Also, not all of the pids are lining up:
2012-06-03 11:19:03,045 CRIT Server 'unix_http_server' running without any HTTP
authentication checking
2012-06-03 11:19:03,051 INFO daemonizing the supervisord process
2012-06-03 11:19:03,052 INFO supervisord started with pid 144
2012-06-03 11:19:04,061 INFO spawned: 'celerycam' with pid 151
2012-06-03 11:19:04,066 INFO spawned: 'apnsd' with pid 153
2012-06-03 11:19:04,085 INFO spawned: 'djcelery' with pid 155
2012-06-03 11:19:04,104 INFO spawned: 'uwsgi' with pid 156
2012-06-03 11:19:05,271 INFO success: celerycam entered RUNNING state, process h
as stayed up for > than 1 seconds (startsecs)

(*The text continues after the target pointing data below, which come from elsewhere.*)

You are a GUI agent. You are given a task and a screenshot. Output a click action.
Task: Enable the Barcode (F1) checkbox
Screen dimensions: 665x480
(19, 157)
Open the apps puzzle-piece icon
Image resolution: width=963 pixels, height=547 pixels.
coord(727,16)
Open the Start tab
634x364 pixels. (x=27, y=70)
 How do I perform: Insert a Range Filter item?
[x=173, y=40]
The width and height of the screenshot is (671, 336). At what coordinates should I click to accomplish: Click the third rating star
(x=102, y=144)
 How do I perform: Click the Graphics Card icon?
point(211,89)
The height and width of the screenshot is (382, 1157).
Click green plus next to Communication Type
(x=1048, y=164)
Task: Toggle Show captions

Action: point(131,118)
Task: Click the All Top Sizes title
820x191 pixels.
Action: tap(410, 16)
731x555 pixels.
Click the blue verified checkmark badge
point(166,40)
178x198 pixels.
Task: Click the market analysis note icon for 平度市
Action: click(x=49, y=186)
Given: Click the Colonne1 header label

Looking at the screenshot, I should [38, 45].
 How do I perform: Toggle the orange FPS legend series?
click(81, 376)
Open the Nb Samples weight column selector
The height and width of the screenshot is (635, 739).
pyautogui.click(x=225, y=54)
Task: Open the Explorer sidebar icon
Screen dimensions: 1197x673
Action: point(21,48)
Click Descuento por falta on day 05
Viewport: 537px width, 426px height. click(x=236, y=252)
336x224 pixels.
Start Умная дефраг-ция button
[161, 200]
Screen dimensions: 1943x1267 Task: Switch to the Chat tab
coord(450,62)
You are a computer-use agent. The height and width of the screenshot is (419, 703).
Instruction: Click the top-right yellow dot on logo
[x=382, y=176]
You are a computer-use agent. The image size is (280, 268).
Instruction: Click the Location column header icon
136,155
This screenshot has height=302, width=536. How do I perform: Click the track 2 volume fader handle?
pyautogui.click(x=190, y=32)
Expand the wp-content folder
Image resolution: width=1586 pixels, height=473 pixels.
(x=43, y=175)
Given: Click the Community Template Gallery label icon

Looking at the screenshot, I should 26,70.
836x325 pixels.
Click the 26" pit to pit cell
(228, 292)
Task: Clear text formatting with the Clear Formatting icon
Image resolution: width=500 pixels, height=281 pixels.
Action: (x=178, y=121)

2012-06-03 11:19:05,271 INFO success: apnsd entered RUNNING state, process has s
tayed up for > than 1 seconds (startsecs)
2012-06-03 11:19:05,271 INFO success: djcelery entered RUNNING state, process ha
s stayed up for > than 1 seconds (startsecs)
2012-06-03 11:19:05,271 INFO success: uwsgi entered RUNNING state, process has s
tayed up for > than 1 seconds (startsecs)
the status shows that the celery cam pids aren't lining up:
# supervisorctl status
apnsd RUNNING pid 153, uptime 0:06:17
celerycam RUNNING pid 150, uptime 0:06:17
djcelery RUNNING pid 155, uptime 0:06:17

My first guess is that your using the wrong python binary (system python, instead of virtualenv python), and it is causing this error (below) because that system python binary doesn't have that package installed.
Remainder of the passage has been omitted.